** Source data follows **

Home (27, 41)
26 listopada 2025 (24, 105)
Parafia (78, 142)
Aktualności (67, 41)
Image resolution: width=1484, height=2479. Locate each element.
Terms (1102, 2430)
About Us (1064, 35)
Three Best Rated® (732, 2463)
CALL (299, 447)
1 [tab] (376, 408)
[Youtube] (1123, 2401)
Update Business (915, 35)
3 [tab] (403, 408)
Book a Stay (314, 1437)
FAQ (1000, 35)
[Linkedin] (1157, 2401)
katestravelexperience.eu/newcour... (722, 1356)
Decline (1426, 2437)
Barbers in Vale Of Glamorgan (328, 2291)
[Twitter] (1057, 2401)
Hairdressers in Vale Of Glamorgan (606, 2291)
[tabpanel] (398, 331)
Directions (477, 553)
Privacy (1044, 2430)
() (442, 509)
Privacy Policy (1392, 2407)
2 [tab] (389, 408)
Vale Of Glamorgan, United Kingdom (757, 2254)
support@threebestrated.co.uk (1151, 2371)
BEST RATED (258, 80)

** End of Source data **

• **Your goal**
Repeat each record in full; every line must match exactly.

• **Solved problem**
Home (27, 41)
26 listopada 2025 (24, 105)
Parafia (78, 142)
Aktualności (67, 41)
Image resolution: width=1484, height=2479. Locate each element.
Terms (1102, 2430)
About Us (1064, 35)
Three Best Rated® (732, 2463)
CALL (299, 447)
1 [tab] (376, 408)
[Youtube] (1123, 2401)
Update Business (915, 35)
3 [tab] (403, 408)
Book a Stay (314, 1437)
FAQ (1000, 35)
[Linkedin] (1157, 2401)
katestravelexperience.eu/newcour... (722, 1356)
Decline (1426, 2437)
Barbers in Vale Of Glamorgan (328, 2291)
[Twitter] (1057, 2401)
Hairdressers in Vale Of Glamorgan (606, 2291)
[tabpanel] (398, 331)
Directions (477, 553)
Privacy (1044, 2430)
() (442, 509)
Privacy Policy (1392, 2407)
2 [tab] (389, 408)
Vale Of Glamorgan, United Kingdom (757, 2254)
support@threebestrated.co.uk (1151, 2371)
BEST RATED (258, 80)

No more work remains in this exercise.